The Tenth Gift—the dart spell—didn’t actually require the scholar to hold the dart they were shooting. They usually did, out of convenience, but it wasn’t necessary. Another stone shattered against the tower, raining dust onto Cazia’s neck. Then one hit the first pile of kinzchu stones, spraying them across the courtyard. A third tore through a young man’s hip, leaving him screaming in the muddy yard.
 

Cazia and Issilas stood unmoving, far from cover, while Cazia went through the hand motions to cast her spell.
We are exposed.
The two of them would die as soon as one of the grunts chose them as a target. If they chose someone else, the girls would live. Only luck would determine if she died here.
Concentrate
. Only luck.
 

Issilas’s hands didn’t even tremble. When the spell went off, the five stones shot out of the girl’s palm. Each struck one of the blue grunts perfectly, and they collapsed. The purple grunts beside them stumbled backward in fear and surprise


Shihrah
!” was the cry, and two dozen filthy, naked people charged barefoot across the open field, stones in hand. Song knew their bravery was astonishing. Just astonishing.
 

Issilas had already picked up five more stones and Cazia began her spell once more, but she was barely halfway through when a sudden deafening roar from much too close behind her broke her concentration.
 

Without thinking, she ducked low and grabbed her mace. Something passed just above her, hitting the servant girl with a vicious wet smack.
 

Issilas! Cazia didn’t stand. She spun and saw that a massive purple grunt had gotten behind them somehow--Great Way, the thing was
huge
--and it was not alone. She jabbed her broken weapon against its foot.
 

The kinzchu stone in her mace was more powerful than the ones she made from scholar stone, and the beast collapsed immediately. The mace in her hand began to vibrate, the metal shaking so hard, it stung.
 

The second grunt lunged at the merchant couple, arms outstretched. “Blessing!” Cazia shouted, stealing Tejohn’s trick. The beast halted and turned toward her, its eyes wild with animal rage. Fire and Fury, how could Old Stoneface have given her the idea that this was something she should do?

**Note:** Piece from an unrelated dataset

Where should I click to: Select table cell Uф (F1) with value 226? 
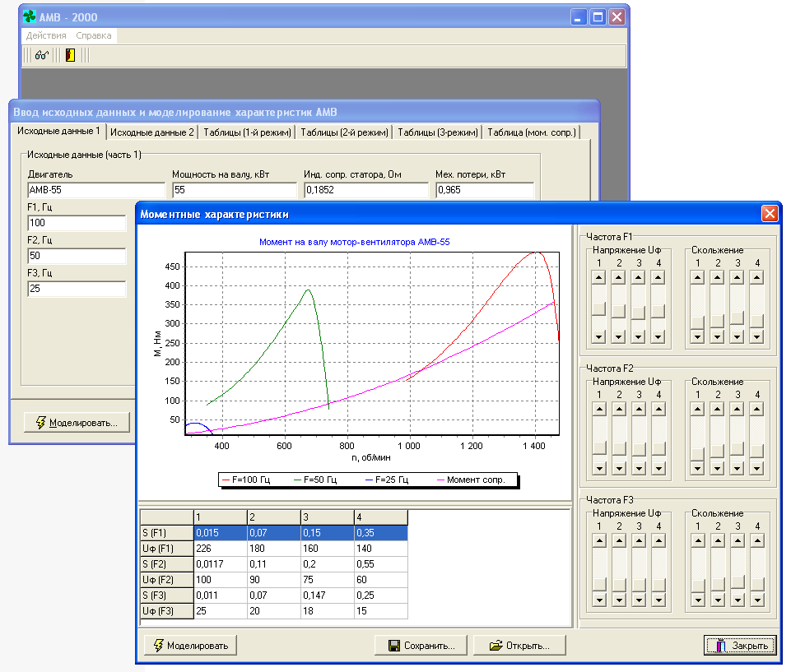(x=219, y=549)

She dove flat to the ground as the grunt lunged at her. Its raking claw caught on the back of her jacket and tore it, then it staggered, one of its feet pressing down on her left arm. Great Way, it was heavy.
 

Rolling onto her left side, Cazia lifted her vibrating mace and pressed it against the beast’s crotch. Hopefully, she wouldn’t have to wait—

The kinzchu stone burst. The mace jumped out of her hand and struck her on the temple, making stars appear in her eyes. The grunt screamed and fell back, its fur matted with repulsive gray blood. Cazia rolled away from it—directly onto a kinzchu stone.